In a sensitivity analysis excluding non-randomized trials and in methods adjusting for non-random treatment assignment, all-cause mortality was no longer significant. In the excluded non-randomized study, participants were allocated to either a sofosbuvir/daclatasvir or ribavirin arm. A retrospective cohort study, investigating ribavirin for the treatment of SARS, demonstrated that ribavirin is associated with greater adverse events. These adverse events may have contributed to the increased mortality measured in the ribavirin arm of this particular study.

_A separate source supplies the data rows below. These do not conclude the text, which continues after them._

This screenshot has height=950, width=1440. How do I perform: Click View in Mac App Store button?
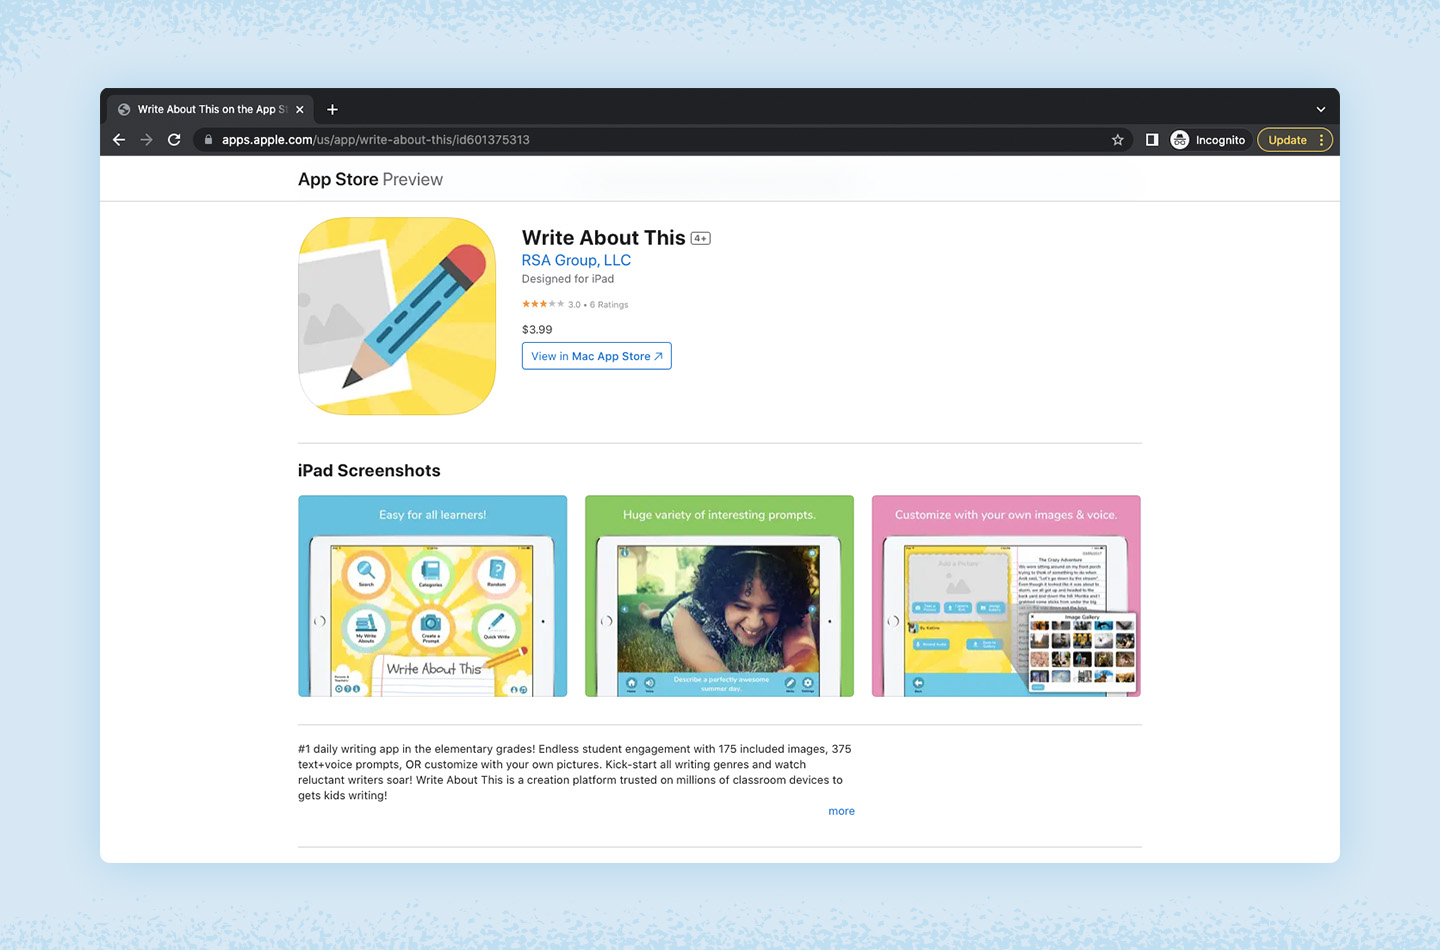point(596,356)
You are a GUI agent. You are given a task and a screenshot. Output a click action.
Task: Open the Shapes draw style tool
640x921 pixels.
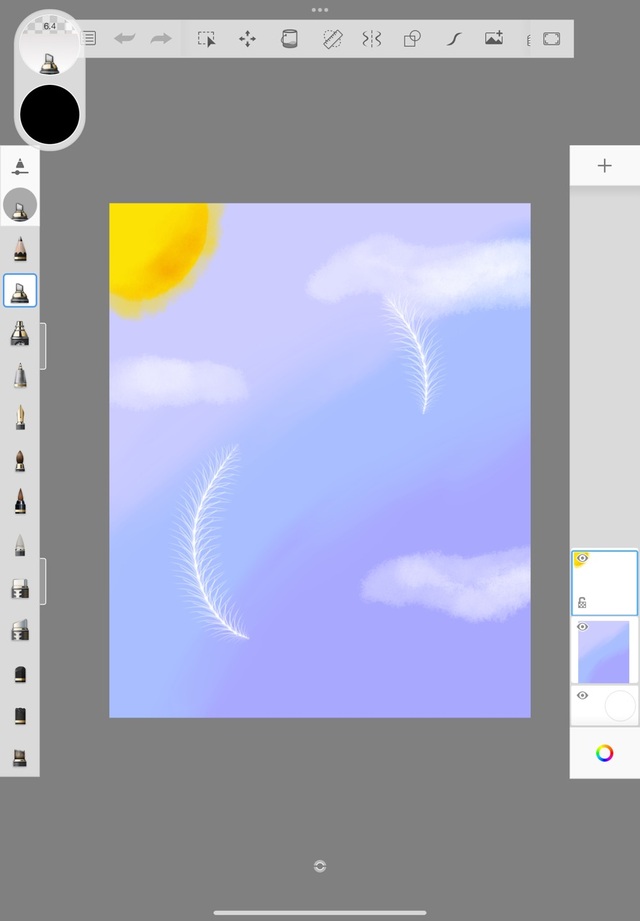[412, 39]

More detailed in vitro studies are needed to evaluate whether sofosbuvir or daclatasvir is the most active agent in the sofosbuvir/daclatasvir combination or if there is synergistic activity. Use of sofosbuvir/daclatasvir in combination with other antivirals, such as favipiravir or atazanavir/ritonavir, might further improve efficacy. There are guidelines from the US FDA on optimal trial design. The recent approval of remdesivir to treat COVID-19 was based on several randomized trials in over 2000 patients. Similar sample sizes may be needed to establish the evidence to support worldwide approval of sofosbuvir/daclatasvir. If the results from this meta-analysis were confirmed in larger randomized trials, sofosbuvir/daclatasvir would be an important treatment option. The oral dosing, established safety profile, low costs of production and large-scale manufacture of sofosbuvir/daclatasvir could allow rapid expansion to worldwide use in the treatment of COVID-19.

Funding

This analysis was funded by an unrestricted grant from the International Treatment Preparedness Coalition.

Transparency declarations

All authors were involved in the original analysis of the clinical trials.